The generate demo records a per-run EventStore. Open the Devtools drawer and look for:

• protocol-line - accepted protocol records after parsing.
• protocol-parse-error - raw model output that was not valid JSONL.
• sandbox-ready - the iframe booted and can receive state or renders.
• render - accepted HTML was sent to the sandbox.
• intent-emitted - generated UI emitted an allowed host tool request.
• intent-rejected - generated UI tried an unknown or malformed request.
• intent-dispatched / intent-settled - PolicyEngine ran a host handler.
• state-pushed - host state changed and was pushed back to the sandbox.
• component-sync - the sandbox reported the current component placeholders with measured bounds. The sandbox resyncs after render, state binding, foreach stamping, iframe scroll, nested scroll, resize, and observed placeholder size changes.
• component-error - the host rejected or unmounted a component overlay because the name, props, bounds, or registry compatibility failed. The event includes a stable code such as bounds-invalid, unknown-component, props-invalid, or registry-missing.
• surface-contract - host-owned compact contract view emitted by the server for policy-backed generations.
• surface-plan - host-owned compiled safety plan.
• stream-graph - client-side stream diagnostics from StreamGraph.snapshot().
• sandbox-fatal - bootstrap detected an unsafe sandbox configuration.

Healthy interactive policy-backed runs usually show surface-plan, surface-contract, protocol-line, render, component-sync, intent-emitted, intent-dispatched, state-pushed, and stream-graph in that order after the user interacts with a component-backed UI.

Reading Contract Issues

ContractIssue has this shape:

interface ContractIssue {
  source: 'protocol' | 'html' | 'token' | 'direction' | 'capability' | 'layout' | 'edit' | 'repair' | 'system';
  severity: 'block' | 'warn';
  code: string;
  message: string;
  path?: string;
  hint?: string;
}

Use hintsForContractIssue(issue) when presenting issues back to a model or an agent.

Reading StreamGraph

StreamGraph is observe-only. It does not change runtime behavior; it explains what happened.
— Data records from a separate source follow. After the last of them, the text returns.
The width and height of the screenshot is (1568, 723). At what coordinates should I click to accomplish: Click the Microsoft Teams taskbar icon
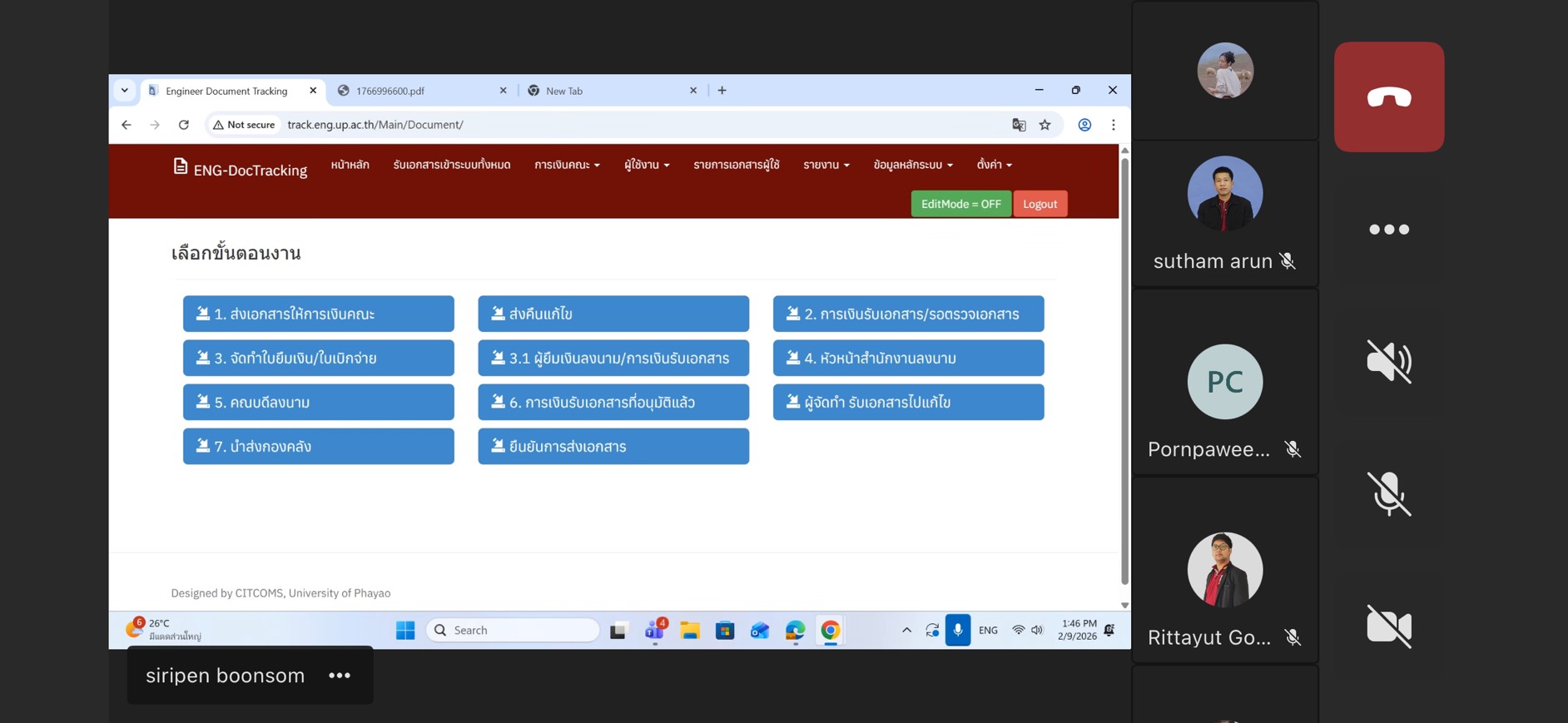655,631
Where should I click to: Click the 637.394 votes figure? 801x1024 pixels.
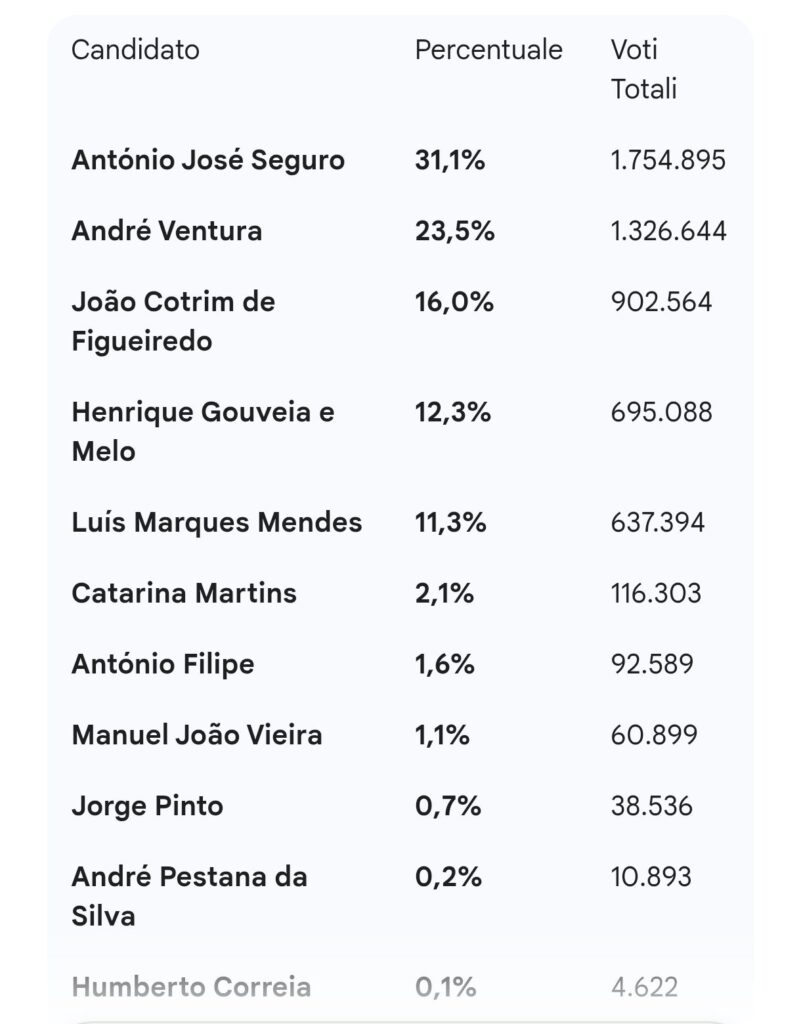pyautogui.click(x=657, y=522)
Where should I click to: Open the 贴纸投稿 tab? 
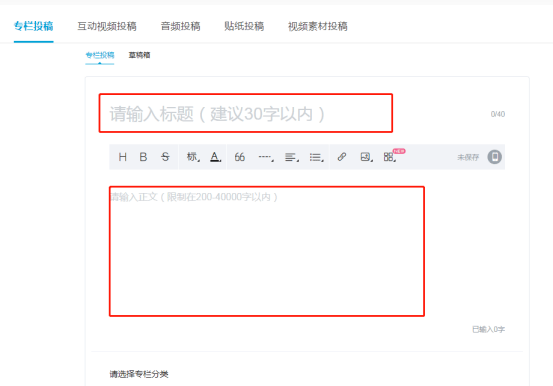(244, 26)
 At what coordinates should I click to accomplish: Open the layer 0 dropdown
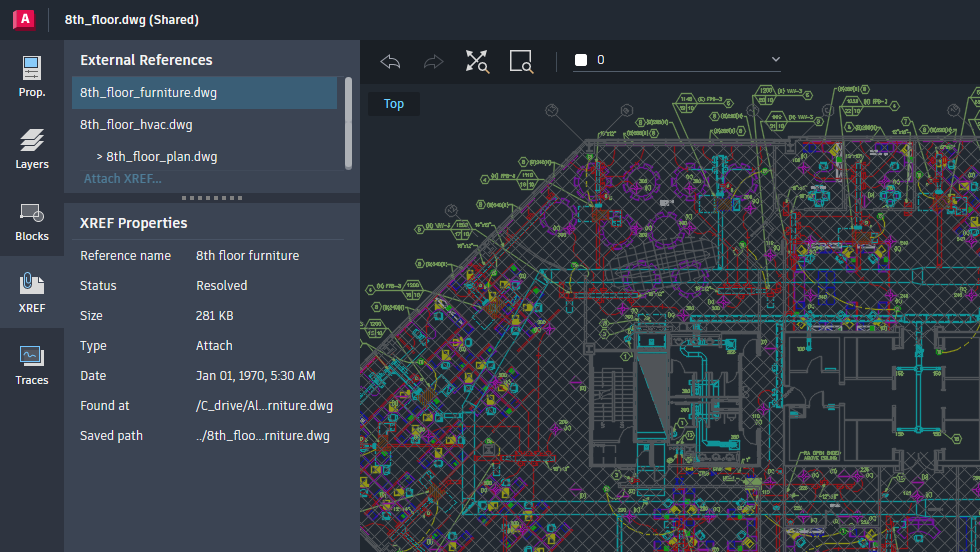click(x=676, y=60)

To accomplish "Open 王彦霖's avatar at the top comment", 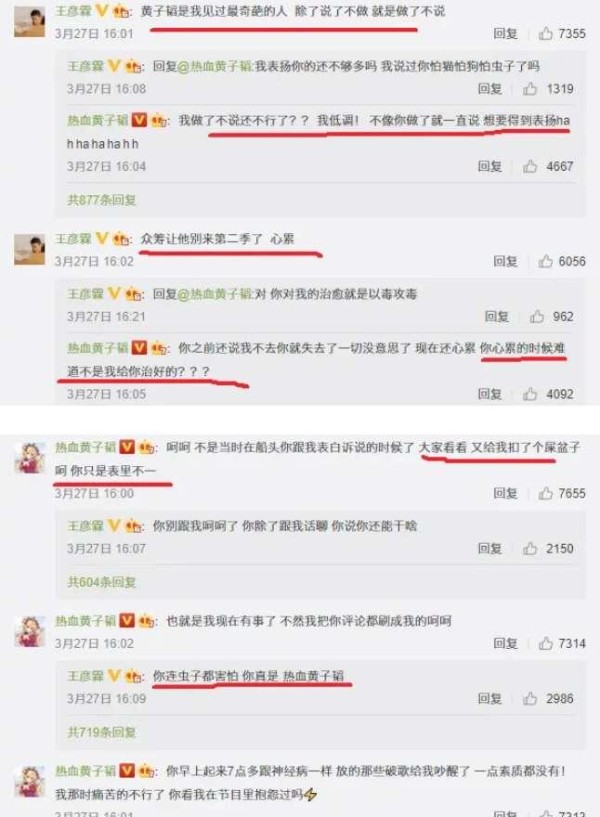I will coord(29,21).
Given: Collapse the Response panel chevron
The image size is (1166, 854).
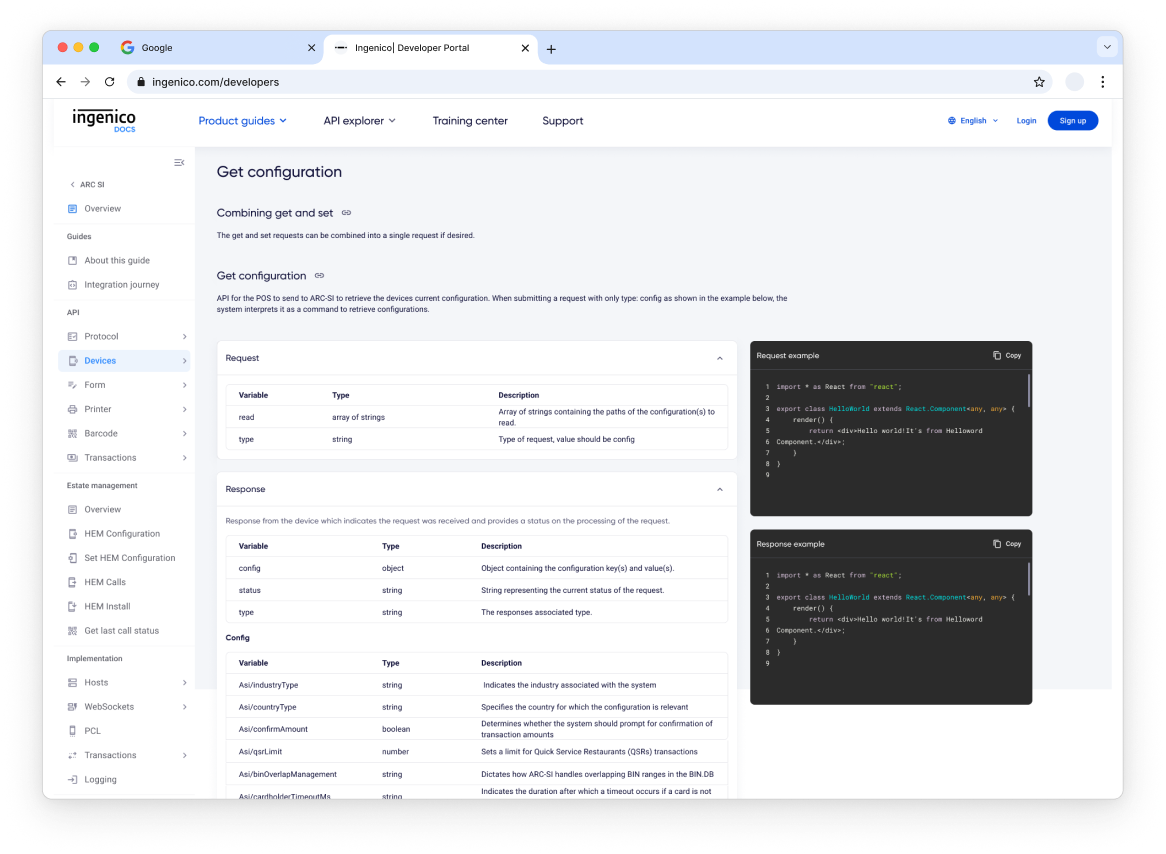Looking at the screenshot, I should (x=719, y=489).
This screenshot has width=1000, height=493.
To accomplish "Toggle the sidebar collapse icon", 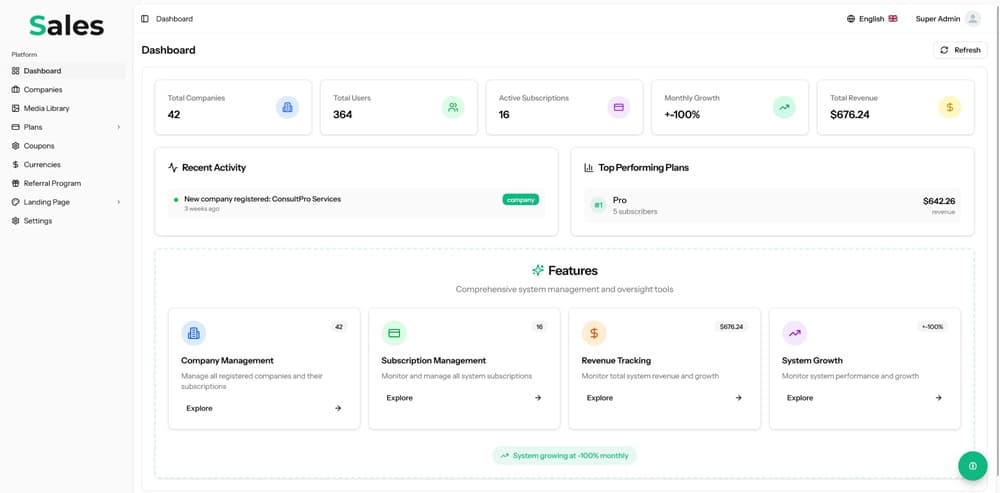I will tap(145, 19).
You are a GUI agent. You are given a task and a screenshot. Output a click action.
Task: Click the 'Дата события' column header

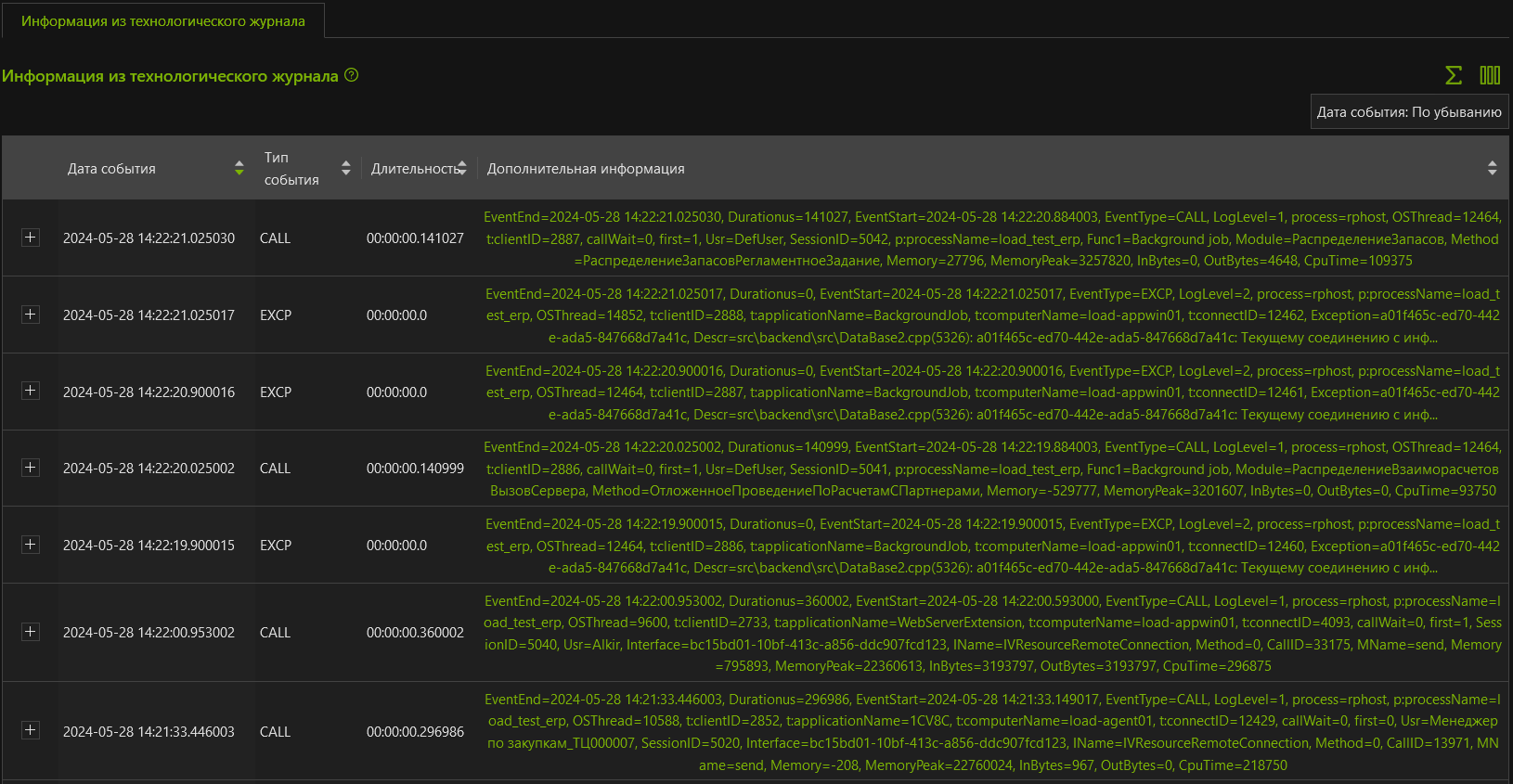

Healthy sections are both declared and present. Watch these health counters:

• complete - every declared section is present and no blocked section exists.
• missingDeclared - the model declared a section but never supplied it.
• undeclaredPresent - the model supplied a section not declared in /screen.
• skippedCount - lines were skipped by the hardener.
• blockedCount - blocking validation issues were recorded.
• repairedCount - sections were accepted after validation retry feedback.

Server streams end with /stream-graph-summary. The demo client also emits live stream-graph events after section updates and final render.